Since childhood I have been making piles and building boxes to sort and store various parts of life. Similar to sorting through closets, choosing which items are acceptable and permitted to stay versus those which must be stored in the basement or discarded. I believed some emotions were welcome while others were not. I was free to express joy (as long as it wasn’t too exuberant) and gratitude but never anger or doubt. Those emotions deemed unacceptable would be boxed up, sealed and stored, in hopes that they would not seep out of their contained space.
Growing up in a very conservative environment, I was taught that some places were “verboten”, some forms of entertainment taboo, and very possibly the beginning of a slippery slope toward damnation. This belief required me to also pack up those places believed to be beyond the reach of God and place them out of sight, never to be considered again. Everything was consigned to either the sacred or secular pile; the latter was, of course, much more acceptable and desirable for living life as a Christian. Some professions were placed squarely in the sacred box, to be honored and esteemed, while others were considered profane, of little value.
The piles of boxes made it difficult to live freely, I had to be careful to step over that box, or push another aside as I navigated through life. If I lifted the lid of that one, would it spill out and take over? Would it be Pandora’s box?

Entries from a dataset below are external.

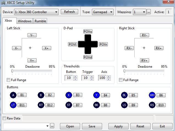Screen dimensions: 175x131
Task: Click the BK back button icon
Action: pos(97,105)
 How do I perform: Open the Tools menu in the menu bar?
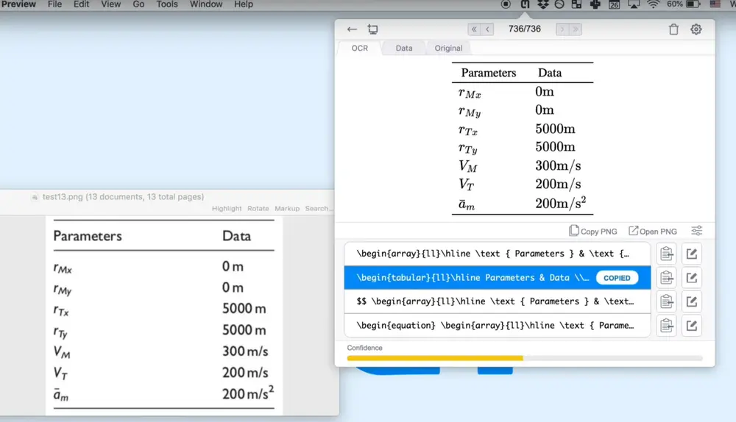pyautogui.click(x=167, y=4)
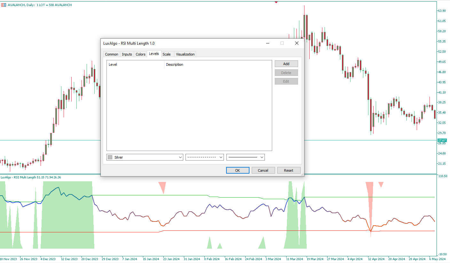Click the dialog's bottom-right resize grip

[302, 174]
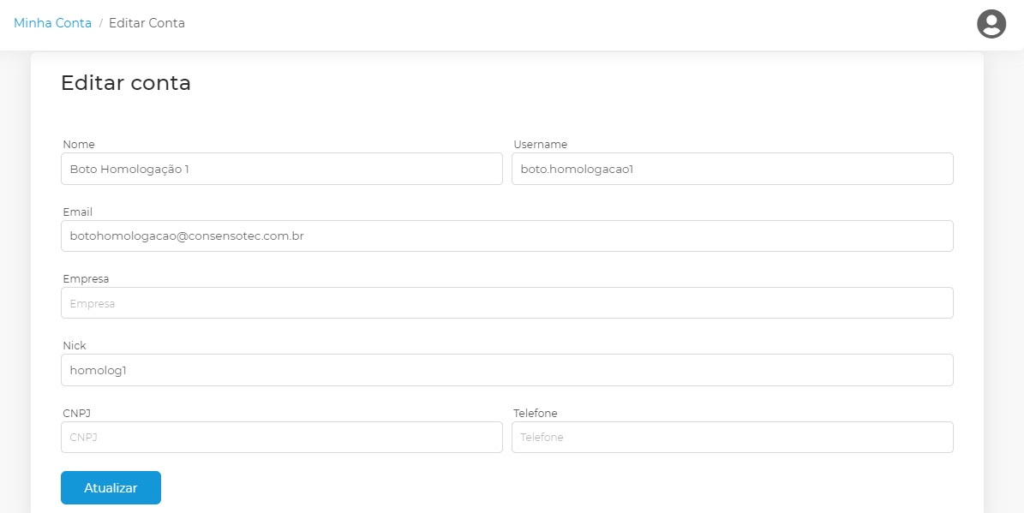Click the Username field label
Screen dimensions: 1024x513
pyautogui.click(x=540, y=144)
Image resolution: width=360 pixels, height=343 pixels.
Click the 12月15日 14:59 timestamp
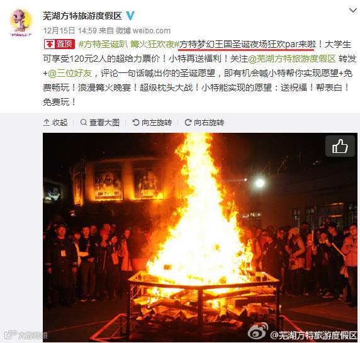tap(70, 31)
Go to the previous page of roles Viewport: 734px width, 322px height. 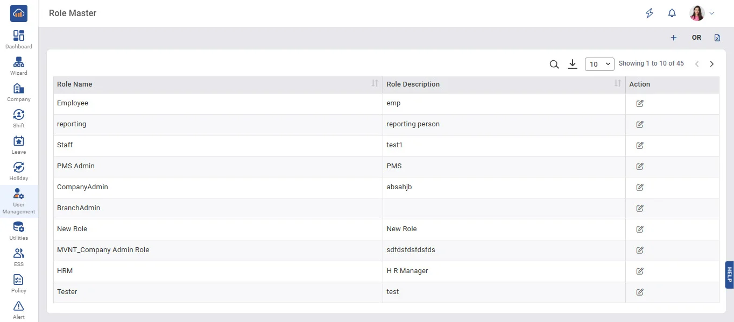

It seems our propensity to sort and categorize is an attempt to make life easier, to assert our control, to manage through dividing and conquering. We desperately want to contain each part, so there is no spill-over into other areas of our lives, we want things neat, like divided plates preventing our different foods from touching.
Are we afraid of what might happen if we allow God to enter into our leisure time, our work environment, or our regular family life? Would it mean a change in the way we live which we would rather avoid at the moment? Has this become a way we attempt to assert our control over our lives, refusing to let go for fear of losing our perceived rule over them?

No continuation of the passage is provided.